» **ТЕКСТ**:
----------

Его авторитет был для нас непоколебим. Обаяние его творчества, его влияние на учеников были безграничными и не ослабевали в течение всей жизни.
Артистические судьбы учеников Давыдова складывались различно, но все отличались теми качествами, которые развил и воспитал Давыдов: непоколебимой верой в жизненную правду, в художественный реализм, который он утверждал на сцене каждой своей ролью.
Благотворное влияние Давыдова на учеников не ограничивалось учебными часами, оно продолжалось и со сцены Александрийского театра, куда ученики курсов допускались как зрители. Мы впитывали каждое слово, сказанное на сцене Владимиром Николаевичем, каждое движение, каждый взгляд.
Восприятие образов, созданных Давыдовым, было настолько сильно, что они сохраняются в памяти, не тронутые забвением, во всей своей яркости на протяжении всей жизни.
Я хочу рассказать о виденных мною творениях Владимира Николаевича, чтобы запечатлеть их для потомства и вновь пережить ту великую радость, которую они мне давали в юные годы.
Впервые я увидела В. Н. Давыдова в роли Сорина в «Чайке» Чехова, когда еще была гимназисткой. Это был тот знаменитый спектакль, что шел в юбилей Левкеевой. Я была тогда потрясена игрой В. Ф. Комиссаржевской в роли Нины Заречной и В. Н. Давыдова в роли Сорина. Мягкими, нежными, пастельными красками рисовал Сорина Давыдов. Физически умирающий Сорин Давыдова сохранил почти юношескую нежность и свежесть чувств.

----------

» **ИСХОДНЫЕ МАТЕРИАЛЫ**:
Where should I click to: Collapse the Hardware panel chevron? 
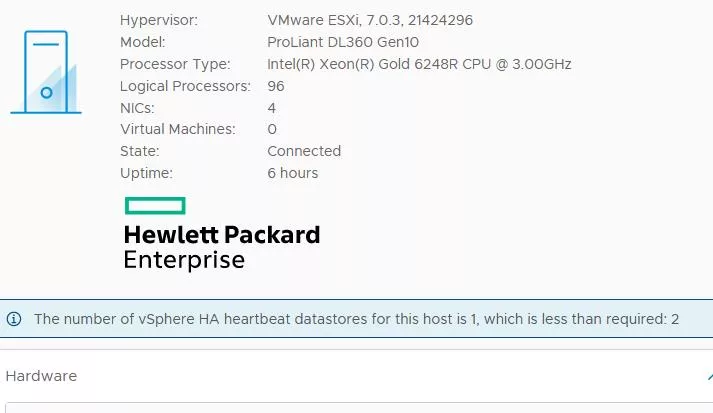click(x=710, y=376)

----------

» **ЗАДАНИЯ**:
1/ Ответьте на вопросы по тексту о Давыдове.
(a) Какую роль в «Чайке» Чехова играл Давыдов в спектакле, который шел в юбилей Левкеевой?
(b) Со сцены какого театра продолжалось влияние Давыдова на учеников?
(c) Кто играл Нину Заречную в том же спектакле?
2/ Верны ли по тексту о Давыдове следующие утверждения? На каждое ответьте «да» или «нет» и приведите решающие слова текста.
(a) Ученики курсов допускались в Александрийский театр как зрители.
(b) Влияние Давыдова на учеников со временем ослабело.
(c) Артистические судьбы учеников Давыдова сложились одинаково.

» **ОТВЕТЫ**:
1/
(a) Сорина.
(b) Александрийского театра.
(c) В. Ф. Комиссаржевская.

2/
(a) Да: «куда ученики курсов допускались как зрители».
(b) Нет: «не ослабевали в течение всей жизни».
(c) Нет: «Артистические судьбы учеников Давыдова складывались различно».